GIVEN INFORMATION:
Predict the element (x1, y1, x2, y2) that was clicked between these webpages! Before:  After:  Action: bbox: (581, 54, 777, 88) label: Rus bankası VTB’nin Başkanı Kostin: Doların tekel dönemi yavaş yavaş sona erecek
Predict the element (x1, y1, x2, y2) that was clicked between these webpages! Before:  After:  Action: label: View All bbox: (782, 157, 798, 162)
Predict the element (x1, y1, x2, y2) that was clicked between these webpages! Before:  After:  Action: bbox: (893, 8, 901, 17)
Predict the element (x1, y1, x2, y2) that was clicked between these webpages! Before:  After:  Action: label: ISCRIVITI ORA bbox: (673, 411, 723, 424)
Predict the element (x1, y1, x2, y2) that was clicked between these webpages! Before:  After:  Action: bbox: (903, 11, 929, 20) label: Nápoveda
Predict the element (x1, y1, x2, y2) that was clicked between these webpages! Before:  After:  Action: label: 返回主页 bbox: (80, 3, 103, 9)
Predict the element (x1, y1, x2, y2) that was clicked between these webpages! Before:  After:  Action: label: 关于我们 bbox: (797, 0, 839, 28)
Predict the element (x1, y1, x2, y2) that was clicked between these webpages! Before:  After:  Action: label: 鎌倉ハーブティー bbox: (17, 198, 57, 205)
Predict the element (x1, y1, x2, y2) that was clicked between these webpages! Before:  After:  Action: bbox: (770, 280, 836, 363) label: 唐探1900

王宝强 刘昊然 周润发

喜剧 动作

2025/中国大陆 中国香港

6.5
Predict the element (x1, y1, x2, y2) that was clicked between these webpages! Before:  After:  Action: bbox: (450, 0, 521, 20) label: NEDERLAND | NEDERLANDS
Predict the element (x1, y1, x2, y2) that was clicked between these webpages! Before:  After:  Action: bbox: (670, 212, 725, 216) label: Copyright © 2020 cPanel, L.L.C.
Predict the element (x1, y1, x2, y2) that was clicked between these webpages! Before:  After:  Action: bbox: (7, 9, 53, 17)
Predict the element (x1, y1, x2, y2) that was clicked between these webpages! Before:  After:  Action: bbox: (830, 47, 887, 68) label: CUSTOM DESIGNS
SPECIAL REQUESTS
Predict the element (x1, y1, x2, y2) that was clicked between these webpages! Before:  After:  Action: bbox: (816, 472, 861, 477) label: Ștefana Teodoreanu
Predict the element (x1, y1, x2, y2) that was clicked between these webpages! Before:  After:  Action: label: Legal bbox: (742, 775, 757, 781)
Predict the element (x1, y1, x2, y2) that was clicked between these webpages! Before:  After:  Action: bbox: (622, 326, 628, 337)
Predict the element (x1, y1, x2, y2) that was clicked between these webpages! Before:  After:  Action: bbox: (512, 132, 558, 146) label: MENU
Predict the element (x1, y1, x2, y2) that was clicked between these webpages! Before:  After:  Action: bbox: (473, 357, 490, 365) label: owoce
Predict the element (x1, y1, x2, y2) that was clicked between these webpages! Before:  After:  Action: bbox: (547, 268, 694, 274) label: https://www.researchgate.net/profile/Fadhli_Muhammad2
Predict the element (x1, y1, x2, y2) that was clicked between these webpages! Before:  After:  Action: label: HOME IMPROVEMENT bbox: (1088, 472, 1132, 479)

EXERCISE: Update the data above by replacing "clicked" with "selected" wherever it appears, leaving everything else unchanged.

RESULT FOR THIS TASK:
Predict the element (x1, y1, x2, y2) that was selected between these webpages! Before:  After:  Action: bbox: (581, 54, 777, 88) label: Rus bankası VTB’nin Başkanı Kostin: Doların tekel dönemi yavaş yavaş sona erecek
Predict the element (x1, y1, x2, y2) that was selected between these webpages! Before:  After:  Action: label: View All bbox: (782, 157, 798, 162)
Predict the element (x1, y1, x2, y2) that was selected between these webpages! Before:  After:  Action: bbox: (893, 8, 901, 17)
Predict the element (x1, y1, x2, y2) that was selected between these webpages! Before:  After:  Action: label: ISCRIVITI ORA bbox: (673, 411, 723, 424)
Predict the element (x1, y1, x2, y2) that was selected between these webpages! Before:  After:  Action: bbox: (903, 11, 929, 20) label: Nápoveda
Predict the element (x1, y1, x2, y2) that was selected between these webpages! Before:  After:  Action: label: 返回主页 bbox: (80, 3, 103, 9)
Predict the element (x1, y1, x2, y2) that was selected between these webpages! Before:  After:  Action: label: 关于我们 bbox: (797, 0, 839, 28)
Predict the element (x1, y1, x2, y2) that was selected between these webpages! Before:  After:  Action: label: 鎌倉ハーブティー bbox: (17, 198, 57, 205)
Predict the element (x1, y1, x2, y2) that was selected between these webpages! Before:  After:  Action: bbox: (770, 280, 836, 363) label: 唐探1900

王宝强 刘昊然 周润发

喜剧 动作

2025/中国大陆 中国香港

6.5
Predict the element (x1, y1, x2, y2) that was selected between these webpages! Before:  After:  Action: bbox: (450, 0, 521, 20) label: NEDERLAND | NEDERLANDS
Predict the element (x1, y1, x2, y2) that was selected between these webpages! Before:  After:  Action: bbox: (670, 212, 725, 216) label: Copyright © 2020 cPanel, L.L.C.
Predict the element (x1, y1, x2, y2) that was selected between these webpages! Before:  After:  Action: bbox: (7, 9, 53, 17)
Predict the element (x1, y1, x2, y2) that was selected between these webpages! Before:  After:  Action: bbox: (830, 47, 887, 68) label: CUSTOM DESIGNS
SPECIAL REQUESTS
Predict the element (x1, y1, x2, y2) that was selected between these webpages! Before:  After:  Action: bbox: (816, 472, 861, 477) label: Ștefana Teodoreanu
Predict the element (x1, y1, x2, y2) that was selected between these webpages! Before:  After:  Action: label: Legal bbox: (742, 775, 757, 781)
Predict the element (x1, y1, x2, y2) that was selected between these webpages! Before:  After:  Action: bbox: (622, 326, 628, 337)
Predict the element (x1, y1, x2, y2) that was selected between these webpages! Before:  After:  Action: bbox: (512, 132, 558, 146) label: MENU
Predict the element (x1, y1, x2, y2) that was selected between these webpages! Before:  After:  Action: bbox: (473, 357, 490, 365) label: owoce
Predict the element (x1, y1, x2, y2) that was selected between these webpages! Before:  After:  Action: bbox: (547, 268, 694, 274) label: https://www.researchgate.net/profile/Fadhli_Muhammad2
Predict the element (x1, y1, x2, y2) that was selected between these webpages! Before:  After:  Action: label: HOME IMPROVEMENT bbox: (1088, 472, 1132, 479)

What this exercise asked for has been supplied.